GOAL OF THE EXERCISE: All lines in the data bearing the string "empty" should be identified and copied.

START AVAILABLE RECORDS

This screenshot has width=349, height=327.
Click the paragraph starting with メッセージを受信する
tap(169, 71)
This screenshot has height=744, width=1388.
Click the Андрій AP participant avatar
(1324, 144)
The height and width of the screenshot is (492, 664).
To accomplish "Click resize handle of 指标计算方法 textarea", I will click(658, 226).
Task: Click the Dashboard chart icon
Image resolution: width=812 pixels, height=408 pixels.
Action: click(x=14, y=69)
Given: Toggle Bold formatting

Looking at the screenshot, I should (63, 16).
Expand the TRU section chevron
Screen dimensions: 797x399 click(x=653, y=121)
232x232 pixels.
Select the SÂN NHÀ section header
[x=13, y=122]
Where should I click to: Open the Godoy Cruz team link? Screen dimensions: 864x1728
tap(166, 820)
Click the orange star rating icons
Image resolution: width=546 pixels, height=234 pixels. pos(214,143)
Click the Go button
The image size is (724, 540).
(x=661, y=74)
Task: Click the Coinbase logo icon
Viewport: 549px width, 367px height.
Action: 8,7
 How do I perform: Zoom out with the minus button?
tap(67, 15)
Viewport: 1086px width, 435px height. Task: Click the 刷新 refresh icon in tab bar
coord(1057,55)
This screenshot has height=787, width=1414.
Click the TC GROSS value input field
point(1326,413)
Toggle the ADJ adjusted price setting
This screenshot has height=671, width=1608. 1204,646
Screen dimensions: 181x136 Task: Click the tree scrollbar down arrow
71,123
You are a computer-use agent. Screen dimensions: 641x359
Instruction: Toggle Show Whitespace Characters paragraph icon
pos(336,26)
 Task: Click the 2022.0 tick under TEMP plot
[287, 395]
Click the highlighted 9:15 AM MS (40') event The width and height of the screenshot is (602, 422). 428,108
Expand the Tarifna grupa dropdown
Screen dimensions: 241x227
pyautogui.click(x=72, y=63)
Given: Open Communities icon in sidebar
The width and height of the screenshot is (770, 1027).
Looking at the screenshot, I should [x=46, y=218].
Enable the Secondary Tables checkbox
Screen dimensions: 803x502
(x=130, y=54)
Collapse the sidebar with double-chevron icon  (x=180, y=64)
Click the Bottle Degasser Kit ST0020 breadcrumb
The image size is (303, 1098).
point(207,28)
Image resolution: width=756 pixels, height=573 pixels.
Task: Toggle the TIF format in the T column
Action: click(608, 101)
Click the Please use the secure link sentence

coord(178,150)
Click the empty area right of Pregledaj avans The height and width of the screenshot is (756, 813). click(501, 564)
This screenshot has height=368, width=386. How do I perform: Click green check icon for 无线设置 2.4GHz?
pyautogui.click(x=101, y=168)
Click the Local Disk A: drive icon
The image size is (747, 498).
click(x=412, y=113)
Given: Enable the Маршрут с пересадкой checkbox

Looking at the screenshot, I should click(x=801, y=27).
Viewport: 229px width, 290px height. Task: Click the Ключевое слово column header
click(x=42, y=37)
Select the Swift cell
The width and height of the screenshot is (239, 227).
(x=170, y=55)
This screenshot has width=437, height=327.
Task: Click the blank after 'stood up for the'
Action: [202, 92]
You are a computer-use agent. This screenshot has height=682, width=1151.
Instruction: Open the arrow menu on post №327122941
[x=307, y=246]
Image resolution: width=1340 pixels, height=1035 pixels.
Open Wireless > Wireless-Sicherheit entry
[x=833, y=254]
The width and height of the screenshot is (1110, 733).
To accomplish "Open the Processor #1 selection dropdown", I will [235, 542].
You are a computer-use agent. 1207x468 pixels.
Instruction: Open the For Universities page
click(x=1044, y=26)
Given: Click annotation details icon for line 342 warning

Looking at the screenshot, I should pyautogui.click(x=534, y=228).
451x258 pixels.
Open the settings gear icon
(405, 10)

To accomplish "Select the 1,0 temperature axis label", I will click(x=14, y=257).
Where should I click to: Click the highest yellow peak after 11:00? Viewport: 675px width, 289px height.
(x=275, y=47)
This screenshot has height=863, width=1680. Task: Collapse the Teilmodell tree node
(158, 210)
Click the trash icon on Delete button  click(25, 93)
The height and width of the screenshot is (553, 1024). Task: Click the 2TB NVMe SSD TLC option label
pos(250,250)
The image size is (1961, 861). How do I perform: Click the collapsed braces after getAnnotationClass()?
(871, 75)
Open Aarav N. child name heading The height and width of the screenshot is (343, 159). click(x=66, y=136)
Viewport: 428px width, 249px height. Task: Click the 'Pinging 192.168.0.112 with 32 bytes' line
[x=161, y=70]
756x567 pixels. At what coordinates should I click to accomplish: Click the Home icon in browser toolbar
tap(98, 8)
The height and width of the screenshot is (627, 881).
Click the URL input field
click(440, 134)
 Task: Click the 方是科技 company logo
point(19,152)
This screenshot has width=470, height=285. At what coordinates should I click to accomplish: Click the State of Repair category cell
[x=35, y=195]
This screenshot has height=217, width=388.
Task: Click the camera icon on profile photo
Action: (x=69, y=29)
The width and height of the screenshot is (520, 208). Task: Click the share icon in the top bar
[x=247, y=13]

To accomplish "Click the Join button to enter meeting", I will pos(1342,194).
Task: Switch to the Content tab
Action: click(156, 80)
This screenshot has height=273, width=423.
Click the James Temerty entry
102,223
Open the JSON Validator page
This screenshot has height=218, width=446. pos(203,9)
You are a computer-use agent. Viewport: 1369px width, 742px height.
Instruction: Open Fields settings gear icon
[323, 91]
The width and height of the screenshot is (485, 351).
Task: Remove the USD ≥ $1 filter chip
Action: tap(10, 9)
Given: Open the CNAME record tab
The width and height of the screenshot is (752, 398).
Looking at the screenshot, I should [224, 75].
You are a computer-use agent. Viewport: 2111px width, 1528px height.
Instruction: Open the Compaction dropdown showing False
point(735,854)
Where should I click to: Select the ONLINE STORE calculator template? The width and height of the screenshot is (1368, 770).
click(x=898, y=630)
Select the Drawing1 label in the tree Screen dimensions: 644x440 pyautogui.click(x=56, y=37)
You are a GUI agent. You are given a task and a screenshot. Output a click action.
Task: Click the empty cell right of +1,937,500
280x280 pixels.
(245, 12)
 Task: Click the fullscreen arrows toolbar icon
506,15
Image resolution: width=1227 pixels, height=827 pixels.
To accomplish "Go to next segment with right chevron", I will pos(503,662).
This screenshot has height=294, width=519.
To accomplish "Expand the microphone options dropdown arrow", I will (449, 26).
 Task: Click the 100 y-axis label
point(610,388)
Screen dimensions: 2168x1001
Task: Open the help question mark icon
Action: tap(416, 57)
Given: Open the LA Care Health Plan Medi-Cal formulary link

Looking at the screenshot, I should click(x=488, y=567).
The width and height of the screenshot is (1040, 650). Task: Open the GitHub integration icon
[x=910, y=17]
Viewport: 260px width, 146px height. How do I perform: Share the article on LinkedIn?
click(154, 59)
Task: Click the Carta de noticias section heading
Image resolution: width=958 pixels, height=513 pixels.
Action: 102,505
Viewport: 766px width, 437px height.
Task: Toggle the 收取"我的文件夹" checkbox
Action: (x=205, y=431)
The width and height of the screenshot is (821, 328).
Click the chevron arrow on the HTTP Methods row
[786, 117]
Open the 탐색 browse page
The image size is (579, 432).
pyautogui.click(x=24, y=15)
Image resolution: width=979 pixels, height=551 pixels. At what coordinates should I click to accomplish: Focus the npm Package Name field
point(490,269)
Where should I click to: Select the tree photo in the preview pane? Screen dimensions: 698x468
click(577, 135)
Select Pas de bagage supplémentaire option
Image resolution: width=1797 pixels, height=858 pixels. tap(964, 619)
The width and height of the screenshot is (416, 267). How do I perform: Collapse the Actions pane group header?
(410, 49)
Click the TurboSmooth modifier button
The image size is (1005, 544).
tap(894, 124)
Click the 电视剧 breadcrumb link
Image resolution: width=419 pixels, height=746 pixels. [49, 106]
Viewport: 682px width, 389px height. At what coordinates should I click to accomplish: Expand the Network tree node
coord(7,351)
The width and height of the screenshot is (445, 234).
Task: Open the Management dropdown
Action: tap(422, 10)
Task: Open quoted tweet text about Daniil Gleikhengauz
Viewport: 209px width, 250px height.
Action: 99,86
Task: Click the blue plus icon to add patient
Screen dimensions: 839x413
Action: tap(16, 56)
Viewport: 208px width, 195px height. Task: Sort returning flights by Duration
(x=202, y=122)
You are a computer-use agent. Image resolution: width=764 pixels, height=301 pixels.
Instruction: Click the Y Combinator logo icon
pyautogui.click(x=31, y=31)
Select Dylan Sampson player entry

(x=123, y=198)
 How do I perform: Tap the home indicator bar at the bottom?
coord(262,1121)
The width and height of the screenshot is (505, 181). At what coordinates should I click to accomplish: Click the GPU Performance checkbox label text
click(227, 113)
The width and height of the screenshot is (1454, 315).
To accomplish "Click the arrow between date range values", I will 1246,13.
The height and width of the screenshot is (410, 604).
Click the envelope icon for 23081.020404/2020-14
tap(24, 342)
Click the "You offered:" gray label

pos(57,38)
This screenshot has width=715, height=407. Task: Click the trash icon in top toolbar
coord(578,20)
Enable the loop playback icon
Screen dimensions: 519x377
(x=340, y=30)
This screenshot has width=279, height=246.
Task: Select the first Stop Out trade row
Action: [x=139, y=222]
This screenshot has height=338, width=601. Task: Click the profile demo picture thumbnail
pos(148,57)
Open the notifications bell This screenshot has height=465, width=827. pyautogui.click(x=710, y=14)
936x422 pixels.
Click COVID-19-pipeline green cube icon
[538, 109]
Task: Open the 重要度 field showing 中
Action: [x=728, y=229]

END AVAILABLE RECORDS

OUTPUT BELOW:
Click the empty area right of Pregledaj avans The height and width of the screenshot is (756, 813). click(501, 564)
Task: Click the empty cell right of +1,937,500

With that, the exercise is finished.